The institutions and the government do not keep count of how much money sexual predators receive. The maximum Pell Grant is $4,310 per year. The government generally sends payments to colleges for tuition, and any leftover is sent to the student to cover expenses.
At the Sand Ridge Secure Treatment Center in Mauston, Wis., six patients are getting Pell Grants, and others did so in the past. Some patients used their grants for living expenses that were already being covered by the state's taxpayers, according to administrators.
"I think that the current practice — which results in large checks being sent to the patients for living expenses — is pretty much indefensible," director Steve Watters wrote in an e-mail to an aide last year.
In Iowa, 14 offenders in the Cherokee Mental Health Institute have received Pell Grants in recent years, said administrator Jason Smith. He said nine of them dropped courses after receiving money.
Some patients used their money to buy a DVD player, a television, a radio, music CDs and movies, Smith said. Because of vague guidelines, staff members could not determine whether those were inappropriate expenditures, he said.
In California, a number of predators living at the Coalinga State Hospital receive Pell Grants, said Department of Mental Health spokeswoman Nancy Kincaid. But she said the hospital has no way of tracking who gets them or how much money they receive.
Representatives of other states, including Kansas and Minnesota, said they could not recall sex offenders signing up for Pell Grants. Other states said they had no idea whether that was the case.
"They don't really tell us what they are doing. They have a lot of liberties they want to exercise without our oversight," said Dr. Henry Richards, superintendent of the Special Commitment Center in Washington state, where some patients take correspondence courses.
Keller introduced his bill to ban the practice after a newspaper reported in 2003 that 54 offenders at one Florida center got $200,000 in Pell Grants in one year.

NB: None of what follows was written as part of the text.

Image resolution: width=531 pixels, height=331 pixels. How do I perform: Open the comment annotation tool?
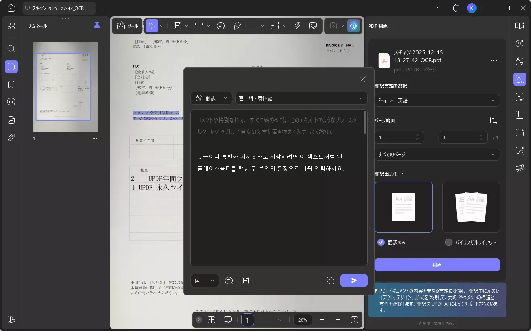(x=221, y=26)
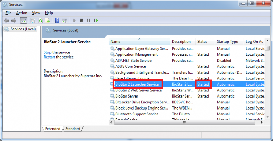Open the Action menu
The width and height of the screenshot is (273, 141).
(21, 13)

Some Democratic members of Congress and others say it would be counterproductive to put up a barrier to education for sex offenders who are trying to rehabilitate themselves.
"These are people who we want to prepare to go into the communities. They need to have access to educational programs," Richards said. "I think the numbers of committed persons aren't so large they would significantly preclude other citizens from taking advantage of educational support. To preclude them seems mean-spirited to me."

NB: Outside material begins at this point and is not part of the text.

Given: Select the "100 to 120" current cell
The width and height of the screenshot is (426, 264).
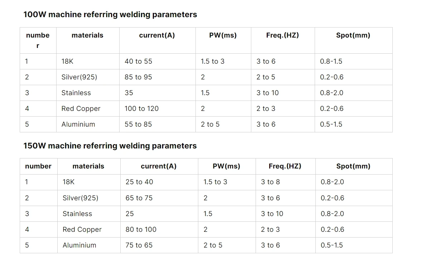Looking at the screenshot, I should pos(141,109).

Sturtz illustrates both sides.
The Iowa man was convicted in 1980 of sexually assaulting a 4-year-old girl. He earned his high school equivalency diploma behind bars and trained to be a janitor. He was convicted again in 1989 of attempted rape after pulling a knife on a woman.

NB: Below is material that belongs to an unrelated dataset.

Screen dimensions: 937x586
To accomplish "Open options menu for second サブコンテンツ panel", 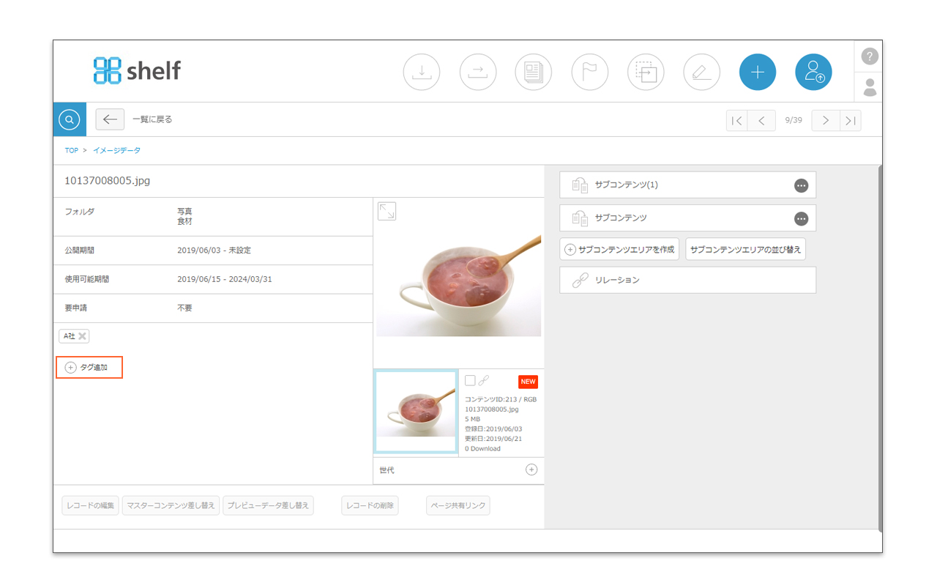I will [x=802, y=218].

After another stint behind bars, he struck again in 1994. This time, he met a Coe College student waiting for a bus, persuaded her to get in his car and raped her at knifepoint. He was sent back to prison and then ordered to Cherokee after his sentence ended in 2006.
Sturtz said he signed up to take business courses through Kirkwood Community College and received B's in business communication courses. But he has put his schooling on hold.
He said he dropped algebra and two other courses that were too hard. And he said he was unable to complete one class because he was not able to watch the required movies. Like other sexual predators, he is not allowed access to the Internet, and that has complicated his schooling.
He said he used his $100 in leftover grant money to buy jeans and underwear and saved the rest in case he tries to take more courses.
So far, none of the 72 predators in the Iowa center has been released since it opened in 1999. Sturtz admitted he is not ready for freedom anytime soon.
"It wasn't about the money for me, man. It was about the education," he said. "God knows I'm going to need all the help to get a job."